MIJAS COUNCIL has launched a scheme to prevent gender abuse among foreign residents.
The initiative has seen members of the Red Cross, National Police, Guardia Civil, Local Police, La Cala Lions Club and Soroptimist International join forces with the council to combat the problem.
Roy Perez, Councillor for Foreigners, explained the scheme would, “respond to and create a protocol of action in cases of gender violence among the foreign population,” adding 40 per cent of the population was made up by foreign residents. He commented, “it is really important to put out information in several languages to help us remove language barriers and fight this social scourge which does not discriminate between nationalities.”
Councillor for Equality, Mari Carmen Carmona, added, “these meetings go one step further in facilitating communication between the council and foreign residents when there are cases of domestic abuse.” She explained the meeting had discussed helping women by providing food stamps of care packages. She commented, “we are here to help women who are going through this situation and protect victims when they take the first step of reporting the incident so they feel looked after by the council and the community.”
The initiative is part of a series of schemes by Mijas Council to reduce levels of violence and inequality in the municipality after it last month held its first diversity conference to support the LGTBI community.
The event, which aimed to “move forward in terms of diversity,” brought together groups from across the province and Andalucia to learn how public bodies should deal with LGTBI people.
Mari Carmen Carmona, Councillor for Equality, explained, “the main objective of the department is to draw attention to those people who suffer hate crimes because they have a different sexual orientation or because they were born with a gender that does not belong to them.”
The same council also organised an event to teach local police about dealing with hate crimes. The course was designed to “improve the knowledge and treatment of people who suffer from these types of crimes and teach the state security forces how to deal with them,” according to the council.
The mayor for Equality, Mari Carmen Carmona explained the initiative, which is particularly aimed at crimes against the LGTBIQ community, was created in collaboration with the Andalucian Rainbow Federation, whose president, Gonzalo Serrano, was in charge of teaching the classes.
Councillor Carmona explained, “it is essential to train police or state security forces, as they see hate crimes and discrimination, which is what we will focus on. The Department of Equality is placing special emphasis on the LGTBIQ community because it is most affected by these cases.”
The course taught officers to identify hate crime, learn about which laws regulate these crimes, famous cases, and how to deal with the situation. Gonzalo Serrano explained, “society has changed over the years, and it is much more respectful but it is true that there are still some people who are not. We need to learn to treat people according to how they identify, not what their birth certificate says, because transsexuals feel a particular gender and there are protocols for that we have to follow.”

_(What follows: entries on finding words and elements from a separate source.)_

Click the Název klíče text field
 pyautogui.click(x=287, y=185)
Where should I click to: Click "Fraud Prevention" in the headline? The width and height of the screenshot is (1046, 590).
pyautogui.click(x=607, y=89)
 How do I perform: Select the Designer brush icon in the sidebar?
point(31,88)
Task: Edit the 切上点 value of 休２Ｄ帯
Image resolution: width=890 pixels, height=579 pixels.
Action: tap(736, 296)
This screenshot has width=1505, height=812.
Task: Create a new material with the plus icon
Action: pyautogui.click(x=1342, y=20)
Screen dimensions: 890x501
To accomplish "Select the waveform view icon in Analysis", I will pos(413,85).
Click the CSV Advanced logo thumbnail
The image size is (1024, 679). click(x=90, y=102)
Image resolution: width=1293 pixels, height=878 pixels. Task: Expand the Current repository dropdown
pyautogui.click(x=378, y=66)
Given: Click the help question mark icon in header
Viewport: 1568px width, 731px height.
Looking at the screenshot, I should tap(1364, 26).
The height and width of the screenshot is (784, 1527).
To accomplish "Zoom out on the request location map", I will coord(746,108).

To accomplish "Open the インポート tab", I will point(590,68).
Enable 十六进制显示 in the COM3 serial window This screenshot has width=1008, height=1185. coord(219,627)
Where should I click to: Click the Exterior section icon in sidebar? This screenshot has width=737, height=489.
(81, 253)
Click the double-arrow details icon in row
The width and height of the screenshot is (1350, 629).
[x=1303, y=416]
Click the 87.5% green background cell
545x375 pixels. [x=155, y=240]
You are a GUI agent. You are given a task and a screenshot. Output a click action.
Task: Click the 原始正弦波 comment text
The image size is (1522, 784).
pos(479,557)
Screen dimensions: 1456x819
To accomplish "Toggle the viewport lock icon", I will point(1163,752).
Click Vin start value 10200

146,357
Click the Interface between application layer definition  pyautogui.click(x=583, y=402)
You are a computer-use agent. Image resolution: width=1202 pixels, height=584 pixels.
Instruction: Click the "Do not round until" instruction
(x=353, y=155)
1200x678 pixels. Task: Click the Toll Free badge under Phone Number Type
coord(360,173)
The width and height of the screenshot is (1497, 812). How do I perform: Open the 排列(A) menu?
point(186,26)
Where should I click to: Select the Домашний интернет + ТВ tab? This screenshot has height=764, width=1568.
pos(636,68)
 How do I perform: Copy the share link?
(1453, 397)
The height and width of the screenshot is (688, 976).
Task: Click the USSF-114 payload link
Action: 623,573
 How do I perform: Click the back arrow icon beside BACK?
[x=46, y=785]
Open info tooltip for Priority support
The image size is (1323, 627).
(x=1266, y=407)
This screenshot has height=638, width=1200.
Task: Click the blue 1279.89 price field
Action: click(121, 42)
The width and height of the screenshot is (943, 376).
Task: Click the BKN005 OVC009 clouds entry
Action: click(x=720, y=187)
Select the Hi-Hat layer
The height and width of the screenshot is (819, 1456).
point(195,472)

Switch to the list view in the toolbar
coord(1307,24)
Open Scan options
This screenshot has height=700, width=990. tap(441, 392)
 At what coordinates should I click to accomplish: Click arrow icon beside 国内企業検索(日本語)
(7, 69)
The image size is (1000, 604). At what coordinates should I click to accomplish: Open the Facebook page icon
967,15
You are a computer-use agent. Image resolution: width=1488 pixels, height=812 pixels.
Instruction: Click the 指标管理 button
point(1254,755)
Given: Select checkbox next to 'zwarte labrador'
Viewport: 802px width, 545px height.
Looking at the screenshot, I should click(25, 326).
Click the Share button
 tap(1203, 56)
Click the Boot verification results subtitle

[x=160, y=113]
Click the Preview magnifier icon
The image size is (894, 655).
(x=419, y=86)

Mijas Council also aims to create a database revealing the statistics of hate crimes in the municipality. Councillor Carmona explained, “we want to know how to act in every situation and for that we need to know how many cases we have in Mijas, and thus improve.”
The council points out most victims of hate crimes for not report the offence for fear the police will not help. It explained it hopes the course will allow this perception to change.